Roughly half of all medical practices have implemented EHR, but they still have a long way to go in terms of meaningful use and recovery audit contractors.
Financial penalties await those healthcare providers who do not implement electronic health records (EHR) and who do not participate in the meaningful use incentive program by 2015. These financial penalties include a 3 percent annual reduction in Medicare and/or Medicaid fees. This was the likely impetus of the substantial increase in participation from 2009, from approximately 15 percent to 44 percent.

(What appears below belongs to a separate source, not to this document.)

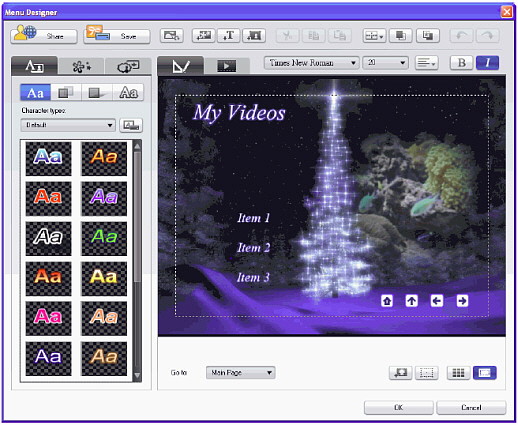Click the align objects toolbar icon
This screenshot has height=425, width=518.
pyautogui.click(x=374, y=36)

The Department of Health and Human Services' January 2014 report highlights potential fraud pitfalls in relation to EHRs, and areas of HIPAA compliance that are lacking. Of the areas identified, audit logs were a significant area because of the "copy-paste" function and the potential for inaccurate and inappropriate charges, which could lead to Medicare fraud. In relation to this issue, the OIG recommended:
• Audit log implementation whenever EHR technology is available for updates and viewing;
• CMS coordinates with The Office of the National Coordinator for Health Information
Technology (ONC) to address fraud vulnerabilities; and
• CMS develops guidance on "copy-paste" or "cloning" features in EHR technology.
Providers and their business associates should mirror the efforts of CMS. With the close attention being given to the "Two-Midnight Rule" and physician attestation to the medical necessity of an inpatient stay, as well as hospital acquired conditions (HACs), the scrutiny providers are facing in relation to what they are submitting for reimbursement is intense. Given that an ounce of prevention is worth a pound of cure, addressing this now may save a great deal of time and expense in the event of an audit and/or a lawsuit.